New technology helps autonomous vehicles see through bad weather
Posted at 5:58 AM, Nov 20, 2020
and last updated 2020-11-20 10:49:53-05

LA JOLLA, Calif. (KGTV) - Researchers at UC San Diego have found a way to improve radar technology that can make self-driving cars safer.

"Our vision is to make self-driving cars much more safer than how we humans drive," says Dinesh Bharadia, an Assistant Professor of Electrical and Computer Engineering at UC San Diego.

Bharadia led a team of researchers working on ways to help autonomous vehicles see in bad weather.

Currently, he says, self-driving cars rely on LiDAR, a light-based radar system. But it's performance is limited because it uses a low frequency that reflects in bad weather.

Bharadia says his team tested wireless radar, which has a higher frequency wavelength and found it can rain and fog.

However, the wireless radar's sight range is limited. So Bharadia's team built a system where five wireless radars work together to create a more full "view" of the road.

"From each radar's vantage point, you see something different," says Bharadia. "Those different things, observed from five different radars, gives you much more detailed aspect ratio of another car (on the road)."
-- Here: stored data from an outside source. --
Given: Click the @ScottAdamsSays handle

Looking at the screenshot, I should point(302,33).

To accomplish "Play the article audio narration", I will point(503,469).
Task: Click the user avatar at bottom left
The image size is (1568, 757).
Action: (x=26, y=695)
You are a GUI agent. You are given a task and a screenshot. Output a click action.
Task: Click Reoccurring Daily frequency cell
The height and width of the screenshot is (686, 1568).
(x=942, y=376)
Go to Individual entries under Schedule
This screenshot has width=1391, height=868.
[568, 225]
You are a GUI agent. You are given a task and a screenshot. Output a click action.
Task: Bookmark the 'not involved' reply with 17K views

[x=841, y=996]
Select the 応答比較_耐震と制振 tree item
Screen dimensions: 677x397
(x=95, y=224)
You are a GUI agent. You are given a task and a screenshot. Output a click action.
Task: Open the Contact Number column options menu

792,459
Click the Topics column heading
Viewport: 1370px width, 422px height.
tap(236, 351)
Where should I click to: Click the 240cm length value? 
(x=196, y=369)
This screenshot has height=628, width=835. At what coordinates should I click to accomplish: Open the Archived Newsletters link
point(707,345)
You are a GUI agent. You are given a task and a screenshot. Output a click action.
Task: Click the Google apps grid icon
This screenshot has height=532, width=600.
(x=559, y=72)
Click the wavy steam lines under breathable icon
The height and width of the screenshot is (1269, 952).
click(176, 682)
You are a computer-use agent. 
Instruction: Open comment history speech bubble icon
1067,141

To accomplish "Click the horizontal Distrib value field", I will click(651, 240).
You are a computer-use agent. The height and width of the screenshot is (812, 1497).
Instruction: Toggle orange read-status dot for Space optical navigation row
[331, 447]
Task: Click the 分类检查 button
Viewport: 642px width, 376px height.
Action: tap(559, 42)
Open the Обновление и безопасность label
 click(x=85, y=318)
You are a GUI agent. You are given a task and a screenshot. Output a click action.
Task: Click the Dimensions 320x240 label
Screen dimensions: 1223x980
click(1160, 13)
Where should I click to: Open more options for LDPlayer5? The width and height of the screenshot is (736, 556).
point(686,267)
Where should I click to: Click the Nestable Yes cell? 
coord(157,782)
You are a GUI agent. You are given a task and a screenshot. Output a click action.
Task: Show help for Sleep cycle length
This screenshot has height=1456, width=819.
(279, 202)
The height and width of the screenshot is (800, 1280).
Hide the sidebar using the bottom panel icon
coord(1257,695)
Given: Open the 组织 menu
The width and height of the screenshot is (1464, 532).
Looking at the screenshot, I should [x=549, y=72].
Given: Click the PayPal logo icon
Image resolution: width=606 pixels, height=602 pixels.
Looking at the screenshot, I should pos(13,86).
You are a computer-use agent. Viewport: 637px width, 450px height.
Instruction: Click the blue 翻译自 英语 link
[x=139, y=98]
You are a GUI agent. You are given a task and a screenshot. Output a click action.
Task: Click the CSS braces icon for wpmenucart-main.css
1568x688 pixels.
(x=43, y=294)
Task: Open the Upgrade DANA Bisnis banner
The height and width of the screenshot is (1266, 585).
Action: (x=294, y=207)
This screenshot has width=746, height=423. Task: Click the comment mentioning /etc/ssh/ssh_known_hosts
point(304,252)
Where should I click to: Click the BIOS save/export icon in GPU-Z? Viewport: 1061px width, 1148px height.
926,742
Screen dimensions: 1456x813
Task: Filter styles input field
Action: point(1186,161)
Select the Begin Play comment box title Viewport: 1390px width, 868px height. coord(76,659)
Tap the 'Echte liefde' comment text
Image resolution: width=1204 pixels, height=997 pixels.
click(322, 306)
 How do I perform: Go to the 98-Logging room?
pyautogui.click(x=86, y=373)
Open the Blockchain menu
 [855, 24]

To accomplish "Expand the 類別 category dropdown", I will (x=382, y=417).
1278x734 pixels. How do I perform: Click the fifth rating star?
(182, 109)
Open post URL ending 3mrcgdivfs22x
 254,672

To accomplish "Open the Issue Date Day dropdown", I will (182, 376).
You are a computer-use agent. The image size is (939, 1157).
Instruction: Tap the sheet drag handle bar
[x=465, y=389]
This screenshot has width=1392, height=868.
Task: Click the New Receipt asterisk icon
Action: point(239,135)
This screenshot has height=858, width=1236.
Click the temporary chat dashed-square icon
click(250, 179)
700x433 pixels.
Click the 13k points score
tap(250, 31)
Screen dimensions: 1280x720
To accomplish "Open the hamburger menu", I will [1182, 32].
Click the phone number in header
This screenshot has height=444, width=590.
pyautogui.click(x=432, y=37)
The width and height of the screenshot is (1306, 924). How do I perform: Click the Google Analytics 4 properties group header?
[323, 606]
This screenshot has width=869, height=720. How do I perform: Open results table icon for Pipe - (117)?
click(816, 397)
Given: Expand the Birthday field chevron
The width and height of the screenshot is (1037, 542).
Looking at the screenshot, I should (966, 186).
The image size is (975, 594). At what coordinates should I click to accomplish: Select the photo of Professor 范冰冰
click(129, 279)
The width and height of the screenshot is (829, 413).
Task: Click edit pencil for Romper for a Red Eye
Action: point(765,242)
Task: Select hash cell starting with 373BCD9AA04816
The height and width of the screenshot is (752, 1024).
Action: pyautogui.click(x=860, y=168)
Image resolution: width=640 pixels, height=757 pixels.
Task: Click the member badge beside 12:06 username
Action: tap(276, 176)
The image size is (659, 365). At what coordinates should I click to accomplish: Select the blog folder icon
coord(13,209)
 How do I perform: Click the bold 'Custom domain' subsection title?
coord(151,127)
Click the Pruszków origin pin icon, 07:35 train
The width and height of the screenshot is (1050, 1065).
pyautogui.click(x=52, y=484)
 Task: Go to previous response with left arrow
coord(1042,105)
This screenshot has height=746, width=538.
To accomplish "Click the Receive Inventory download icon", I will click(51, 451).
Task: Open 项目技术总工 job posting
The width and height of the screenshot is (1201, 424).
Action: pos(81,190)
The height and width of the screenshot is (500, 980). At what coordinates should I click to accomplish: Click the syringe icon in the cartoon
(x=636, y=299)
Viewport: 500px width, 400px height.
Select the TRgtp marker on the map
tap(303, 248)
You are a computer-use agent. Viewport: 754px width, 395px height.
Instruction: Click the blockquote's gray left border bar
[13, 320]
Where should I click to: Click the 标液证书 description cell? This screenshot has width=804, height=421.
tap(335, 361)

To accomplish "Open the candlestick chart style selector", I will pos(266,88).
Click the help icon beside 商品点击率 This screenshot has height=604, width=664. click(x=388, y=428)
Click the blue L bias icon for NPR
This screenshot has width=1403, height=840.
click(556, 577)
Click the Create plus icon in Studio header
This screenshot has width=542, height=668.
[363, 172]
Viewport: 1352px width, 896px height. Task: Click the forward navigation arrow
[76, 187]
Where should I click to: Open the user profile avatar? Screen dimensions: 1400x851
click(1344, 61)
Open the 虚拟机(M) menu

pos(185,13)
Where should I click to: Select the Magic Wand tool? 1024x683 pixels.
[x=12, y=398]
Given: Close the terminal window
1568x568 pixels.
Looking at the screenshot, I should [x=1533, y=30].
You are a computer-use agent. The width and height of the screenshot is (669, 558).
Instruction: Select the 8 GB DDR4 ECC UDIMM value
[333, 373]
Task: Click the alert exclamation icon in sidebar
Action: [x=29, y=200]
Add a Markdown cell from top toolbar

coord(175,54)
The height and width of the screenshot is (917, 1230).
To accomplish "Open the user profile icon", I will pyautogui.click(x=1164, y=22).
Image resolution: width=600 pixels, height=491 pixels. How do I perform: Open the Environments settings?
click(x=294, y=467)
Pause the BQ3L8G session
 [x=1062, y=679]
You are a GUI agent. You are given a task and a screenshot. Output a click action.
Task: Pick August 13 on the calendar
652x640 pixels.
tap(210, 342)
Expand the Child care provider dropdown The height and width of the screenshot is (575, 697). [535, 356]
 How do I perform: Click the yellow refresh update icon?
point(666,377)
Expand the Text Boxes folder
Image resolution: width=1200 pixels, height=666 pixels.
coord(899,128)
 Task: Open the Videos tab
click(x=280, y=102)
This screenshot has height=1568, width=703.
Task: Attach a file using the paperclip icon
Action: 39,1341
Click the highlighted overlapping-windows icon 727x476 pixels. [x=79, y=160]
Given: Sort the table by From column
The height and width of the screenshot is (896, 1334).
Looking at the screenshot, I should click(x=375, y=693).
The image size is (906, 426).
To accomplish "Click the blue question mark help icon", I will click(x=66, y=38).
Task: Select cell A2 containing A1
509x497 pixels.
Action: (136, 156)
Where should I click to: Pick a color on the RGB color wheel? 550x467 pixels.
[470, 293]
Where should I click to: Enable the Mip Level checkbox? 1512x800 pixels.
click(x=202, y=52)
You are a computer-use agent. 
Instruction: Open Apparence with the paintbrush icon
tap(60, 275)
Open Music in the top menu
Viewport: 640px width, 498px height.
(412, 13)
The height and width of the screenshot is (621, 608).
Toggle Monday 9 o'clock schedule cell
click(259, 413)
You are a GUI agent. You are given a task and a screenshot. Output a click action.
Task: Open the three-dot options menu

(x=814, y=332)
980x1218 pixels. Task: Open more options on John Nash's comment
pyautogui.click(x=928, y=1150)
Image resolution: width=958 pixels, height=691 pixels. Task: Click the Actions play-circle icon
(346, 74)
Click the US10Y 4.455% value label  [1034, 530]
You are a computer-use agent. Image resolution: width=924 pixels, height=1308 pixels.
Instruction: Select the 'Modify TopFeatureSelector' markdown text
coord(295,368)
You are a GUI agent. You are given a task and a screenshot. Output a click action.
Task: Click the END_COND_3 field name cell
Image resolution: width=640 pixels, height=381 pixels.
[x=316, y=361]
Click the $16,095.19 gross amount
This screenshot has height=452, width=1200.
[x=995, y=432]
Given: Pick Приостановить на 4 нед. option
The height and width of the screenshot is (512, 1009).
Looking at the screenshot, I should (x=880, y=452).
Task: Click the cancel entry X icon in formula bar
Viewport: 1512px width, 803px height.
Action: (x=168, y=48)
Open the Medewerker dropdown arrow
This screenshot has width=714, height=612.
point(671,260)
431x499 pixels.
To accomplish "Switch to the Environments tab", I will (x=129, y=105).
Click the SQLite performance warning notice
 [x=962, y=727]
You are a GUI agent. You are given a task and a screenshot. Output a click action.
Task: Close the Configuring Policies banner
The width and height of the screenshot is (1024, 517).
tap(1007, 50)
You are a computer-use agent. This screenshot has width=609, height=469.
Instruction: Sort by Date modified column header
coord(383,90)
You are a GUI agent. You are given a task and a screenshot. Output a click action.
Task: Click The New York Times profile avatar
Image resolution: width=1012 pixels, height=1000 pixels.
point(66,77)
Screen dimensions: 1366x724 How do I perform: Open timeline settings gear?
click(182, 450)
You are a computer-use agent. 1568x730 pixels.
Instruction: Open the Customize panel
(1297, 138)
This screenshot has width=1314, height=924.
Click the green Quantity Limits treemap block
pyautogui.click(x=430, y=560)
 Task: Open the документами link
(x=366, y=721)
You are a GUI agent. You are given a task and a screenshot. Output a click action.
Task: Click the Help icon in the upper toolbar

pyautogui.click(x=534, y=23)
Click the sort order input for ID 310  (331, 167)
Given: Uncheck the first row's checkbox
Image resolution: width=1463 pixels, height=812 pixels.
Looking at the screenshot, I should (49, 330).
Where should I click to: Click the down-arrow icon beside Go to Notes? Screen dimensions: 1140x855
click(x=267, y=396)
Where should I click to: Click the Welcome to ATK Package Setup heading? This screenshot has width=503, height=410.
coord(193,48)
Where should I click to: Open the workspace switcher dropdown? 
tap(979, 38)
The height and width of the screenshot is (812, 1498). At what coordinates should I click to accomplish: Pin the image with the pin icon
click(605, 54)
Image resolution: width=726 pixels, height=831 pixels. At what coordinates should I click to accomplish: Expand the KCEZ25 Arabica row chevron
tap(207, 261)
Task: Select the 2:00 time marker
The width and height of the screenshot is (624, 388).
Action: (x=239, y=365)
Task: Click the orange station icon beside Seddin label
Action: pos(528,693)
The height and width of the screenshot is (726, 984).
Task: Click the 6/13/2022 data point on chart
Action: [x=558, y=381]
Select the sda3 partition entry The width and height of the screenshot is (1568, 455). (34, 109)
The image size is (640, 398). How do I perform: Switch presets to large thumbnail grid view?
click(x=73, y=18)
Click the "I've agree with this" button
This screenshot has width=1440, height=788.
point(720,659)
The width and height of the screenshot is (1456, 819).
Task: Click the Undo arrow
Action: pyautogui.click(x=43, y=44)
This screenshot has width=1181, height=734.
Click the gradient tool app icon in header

Bharadia says the combination of all five radars helps create a 3-D image of other objects on the road. That helps the car's self-driving system figure out how to avoid them.

"You need to know the exact aspect ratio of the other cars on the road," he says. "Only then can you drive around them if you need to."

Bharadia says carmakers like Toyota and Honda have been helping with the research and development. He thinks this new technology could be on the road within 2-3 years.

"Radars are already out there," he says. "We just need to plug in our software to make the cars more autonomous...

"It's a simple technology that can be widely deployed and used to make our roads safer for everyone."